Author: Stephanie Perkins
Publication Date: August 14, 2014
Rating: 4.5 Stars
Love ignites in the City That Never Sleeps, but can it last?I had no intention of reading Isla and the Happily Ever After until I had finished one more book for school, but then I got home and... there it was... waiting for me. I pretty much read it in one sitting. Stephanie Perkins has somehow found the recipe for great YA contemporary romance. The characters, the dialogue, the setting, the relationships, and the DRAMA! come together to make this book special and a joy to read. I am in awe of her talent.
Hopeless romantic Isla has had a crush on introspective cartoonist Josh since their first year at the School of America in Paris. And after a chance encounter in Manhattan over the summer, romance might be closer than Isla imagined. But as they begin their senior year back in France, Isla and Josh are forced to confront the challenges every young couple must face, including family drama, uncertainty about their college futures, and the very real possibility of being apart.

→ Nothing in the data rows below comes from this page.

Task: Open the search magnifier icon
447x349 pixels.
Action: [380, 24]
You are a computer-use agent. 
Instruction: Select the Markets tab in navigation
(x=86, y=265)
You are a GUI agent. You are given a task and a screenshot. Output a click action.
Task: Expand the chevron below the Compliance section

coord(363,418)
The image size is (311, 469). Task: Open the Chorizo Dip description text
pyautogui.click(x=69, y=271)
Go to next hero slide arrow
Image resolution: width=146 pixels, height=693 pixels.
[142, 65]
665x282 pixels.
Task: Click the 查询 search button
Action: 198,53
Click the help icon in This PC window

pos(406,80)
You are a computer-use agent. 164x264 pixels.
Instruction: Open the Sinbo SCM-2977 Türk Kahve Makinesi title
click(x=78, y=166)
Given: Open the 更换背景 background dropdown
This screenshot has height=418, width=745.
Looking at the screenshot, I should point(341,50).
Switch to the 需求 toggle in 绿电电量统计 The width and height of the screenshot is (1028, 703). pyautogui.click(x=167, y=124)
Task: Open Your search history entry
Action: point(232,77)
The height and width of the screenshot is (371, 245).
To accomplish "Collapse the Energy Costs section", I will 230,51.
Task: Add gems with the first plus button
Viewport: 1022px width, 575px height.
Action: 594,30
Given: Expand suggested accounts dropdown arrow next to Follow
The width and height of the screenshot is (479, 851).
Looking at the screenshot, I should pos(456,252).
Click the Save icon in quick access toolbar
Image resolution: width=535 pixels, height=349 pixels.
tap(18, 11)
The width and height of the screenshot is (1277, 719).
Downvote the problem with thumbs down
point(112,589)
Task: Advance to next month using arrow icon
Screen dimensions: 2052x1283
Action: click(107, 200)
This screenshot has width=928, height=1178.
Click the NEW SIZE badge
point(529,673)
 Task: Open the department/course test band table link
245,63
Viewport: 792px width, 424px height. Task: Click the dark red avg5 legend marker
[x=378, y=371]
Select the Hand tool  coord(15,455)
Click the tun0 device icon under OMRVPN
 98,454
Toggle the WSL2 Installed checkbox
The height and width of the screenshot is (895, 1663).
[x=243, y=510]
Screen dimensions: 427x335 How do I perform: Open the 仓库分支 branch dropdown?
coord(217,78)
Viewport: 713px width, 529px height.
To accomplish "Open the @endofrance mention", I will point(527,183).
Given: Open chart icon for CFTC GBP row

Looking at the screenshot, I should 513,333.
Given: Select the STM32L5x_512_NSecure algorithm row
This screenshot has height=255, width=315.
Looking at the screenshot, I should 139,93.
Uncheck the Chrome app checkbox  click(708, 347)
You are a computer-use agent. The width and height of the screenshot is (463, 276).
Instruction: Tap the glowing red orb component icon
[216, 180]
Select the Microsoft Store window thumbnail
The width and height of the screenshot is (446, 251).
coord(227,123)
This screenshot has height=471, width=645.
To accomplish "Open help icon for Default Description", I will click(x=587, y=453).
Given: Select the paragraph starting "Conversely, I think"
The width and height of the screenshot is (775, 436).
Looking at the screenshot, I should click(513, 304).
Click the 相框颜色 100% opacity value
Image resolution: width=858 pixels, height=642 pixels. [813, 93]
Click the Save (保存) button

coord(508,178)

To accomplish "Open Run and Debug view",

Featuring cameos from fan-favorites Anna, Étienne, Lola, and Cricket, this sweet and sexy story of true love—set against the stunning backdrops of New York City, Paris, and Barcelona—is a swoonworthy conclusion to Stephanie Perkins’s beloved series. - Summary from Goodreads
The main character is Isla (EYE-la), who we met in Anna and the French Kiss. She's a shy, intelligent girl, who has been in love with Josh since she was a freshman. I loved her character from the first line, where she said, "It's midnight, it's sweltering, and I might be high on Vicodin, but that guy--that guy right over there--that's him." The first chapter continues to be full of sweet and awkward dialogue, and the book goes from there.
It takes place mostly in New York and at SOAP in Paris. Because Isla is a duel citizen she is familiar with both cities and sees then as a local, not a visitor, would. A lot of the places visited in ANNA are mentioned in passing in ISLA which made me feel nostalgic. Isla also visits Barcelona which is a more of a touristy experience because she is seeing it all for the first time.
I would say that ISLA can be read on it's own, but the characters from the previous books do make an appearance. If you haven't read the other books there's nothing that would confuse you, but meeting the characters would be like, "Well, these are pretty cool characters that I would like to know more about." instead of "MY OLD FRIENDS! HOW GREAT TO SEE YOU! *HUG*" which was totally my reaction.
ISLA is different from ANNA and LOLA because the majority of those books focus on the main characters getting together, while ISLA focuses on keeping the main characters together once they become a couple. There is plenty of drama, plenty of ups and downs, and at a certain point I actually closed the book in pain because I didn't want to see what was coming... and then I forced myself to open the book again because I HAD to see what happened. Sometimes I wanted to yell at the characters, but I really couldn't because I empathized too much. A lot of problems that come up deal with the character's own insecurity, and I just can't blame them too much.
By the end of Isla and the Happily Ever After, the characters that we fell in love with have grown and matured. All the drama and angst that they went through had a purpose because they became stronger and better people as a result of it. As a reader, that made it all worth it.